I pushed aside the cloth door to the dwelling and felt my feet land in the soft, impressionable dirt on the street. I looked to either side and saw only minimal activity. There were a few torches burning here and there, leaving spots in my vision. I preferred the natural luminescence of the ceiling phosphors, but sometimes there was a need for more lighting. Guards carried torches down the street, merchants worked by lamplight. Even though the city’s patron was Yartraak, the God of Darkness, concessions had to be made in order to get things done.
I took in a sharp breath of cool air, catching the scent of Sovar; the manure gatherer clearly had not been by yet this morning, and the whole place stunk more than it usually did. I still felt the jab of pain in my gut, that raw combination of nerves and humiliation. The truth was that I was far more likely to become a harlot than Merin Nemy ever was. She had a father with some money and the possibility of advancement, which was an uncommon thing in Sovar.

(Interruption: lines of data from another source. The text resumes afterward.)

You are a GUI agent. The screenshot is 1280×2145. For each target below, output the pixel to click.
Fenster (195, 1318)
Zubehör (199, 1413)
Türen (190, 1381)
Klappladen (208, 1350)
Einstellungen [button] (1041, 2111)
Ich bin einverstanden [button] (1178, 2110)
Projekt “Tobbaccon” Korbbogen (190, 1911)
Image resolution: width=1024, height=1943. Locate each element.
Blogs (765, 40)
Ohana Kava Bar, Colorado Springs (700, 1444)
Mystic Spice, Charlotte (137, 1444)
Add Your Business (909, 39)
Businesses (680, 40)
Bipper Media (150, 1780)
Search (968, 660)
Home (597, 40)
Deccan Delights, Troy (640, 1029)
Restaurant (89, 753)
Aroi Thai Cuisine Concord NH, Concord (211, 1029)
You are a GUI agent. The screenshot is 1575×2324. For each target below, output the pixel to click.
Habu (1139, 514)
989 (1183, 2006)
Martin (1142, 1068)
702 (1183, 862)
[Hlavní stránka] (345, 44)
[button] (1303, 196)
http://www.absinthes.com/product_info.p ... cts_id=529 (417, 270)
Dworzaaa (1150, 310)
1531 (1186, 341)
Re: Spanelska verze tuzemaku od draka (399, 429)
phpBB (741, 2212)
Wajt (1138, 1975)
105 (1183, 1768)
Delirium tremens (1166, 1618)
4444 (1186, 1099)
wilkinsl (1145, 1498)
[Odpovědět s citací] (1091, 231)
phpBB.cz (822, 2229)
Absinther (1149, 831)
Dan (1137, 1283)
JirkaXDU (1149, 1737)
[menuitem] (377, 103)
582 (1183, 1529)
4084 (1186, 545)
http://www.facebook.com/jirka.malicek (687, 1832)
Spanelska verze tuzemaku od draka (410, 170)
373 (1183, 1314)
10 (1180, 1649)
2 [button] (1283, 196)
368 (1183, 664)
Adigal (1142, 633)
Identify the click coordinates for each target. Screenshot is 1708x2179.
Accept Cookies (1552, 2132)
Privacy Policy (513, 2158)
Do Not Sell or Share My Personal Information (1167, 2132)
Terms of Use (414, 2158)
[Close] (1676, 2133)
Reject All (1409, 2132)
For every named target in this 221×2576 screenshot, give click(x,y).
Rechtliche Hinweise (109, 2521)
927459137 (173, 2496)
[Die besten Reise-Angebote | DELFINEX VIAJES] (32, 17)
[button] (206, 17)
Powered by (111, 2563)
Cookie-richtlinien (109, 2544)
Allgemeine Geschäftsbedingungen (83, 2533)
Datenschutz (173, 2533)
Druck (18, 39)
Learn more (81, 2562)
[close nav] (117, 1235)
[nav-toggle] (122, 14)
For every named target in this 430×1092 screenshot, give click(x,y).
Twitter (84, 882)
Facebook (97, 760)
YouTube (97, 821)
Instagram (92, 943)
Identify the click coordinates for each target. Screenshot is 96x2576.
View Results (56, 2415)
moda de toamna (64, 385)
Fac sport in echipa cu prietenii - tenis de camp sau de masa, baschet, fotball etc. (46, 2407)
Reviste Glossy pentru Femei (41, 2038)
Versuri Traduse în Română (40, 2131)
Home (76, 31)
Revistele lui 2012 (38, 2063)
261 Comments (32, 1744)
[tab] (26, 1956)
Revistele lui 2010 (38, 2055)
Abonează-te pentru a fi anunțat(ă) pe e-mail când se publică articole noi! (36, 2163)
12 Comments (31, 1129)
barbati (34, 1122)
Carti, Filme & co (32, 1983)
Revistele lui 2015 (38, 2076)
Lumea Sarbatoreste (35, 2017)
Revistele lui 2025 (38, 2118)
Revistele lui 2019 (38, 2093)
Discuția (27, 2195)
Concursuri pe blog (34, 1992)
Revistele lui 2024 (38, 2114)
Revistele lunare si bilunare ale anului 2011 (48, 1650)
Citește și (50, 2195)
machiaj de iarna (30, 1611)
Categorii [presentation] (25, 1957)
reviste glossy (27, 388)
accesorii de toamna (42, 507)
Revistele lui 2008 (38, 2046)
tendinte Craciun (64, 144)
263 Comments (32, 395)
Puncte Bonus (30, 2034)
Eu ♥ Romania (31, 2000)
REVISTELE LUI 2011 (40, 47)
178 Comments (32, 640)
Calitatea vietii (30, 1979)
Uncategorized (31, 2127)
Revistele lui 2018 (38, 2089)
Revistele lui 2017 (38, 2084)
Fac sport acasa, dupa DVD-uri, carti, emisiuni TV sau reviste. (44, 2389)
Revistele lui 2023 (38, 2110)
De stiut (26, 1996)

People lived and died in the same structures, took over the jobs of their fathers and mothers, never moving more than a few hundred yards their entire lives. Their paths were set; mine was not. I had no path, save for what the Sovereignty bid me do. No apprenticeship waited for me, and should I fail to find a husband—something I had little interest in at this point, all my peers being dullards interested only in sport and jokes about feces—desperation might set in when the day came that I was no longer a ward of the Sovereign. I knew older girls who had done it, and they certainly dressed better than I did.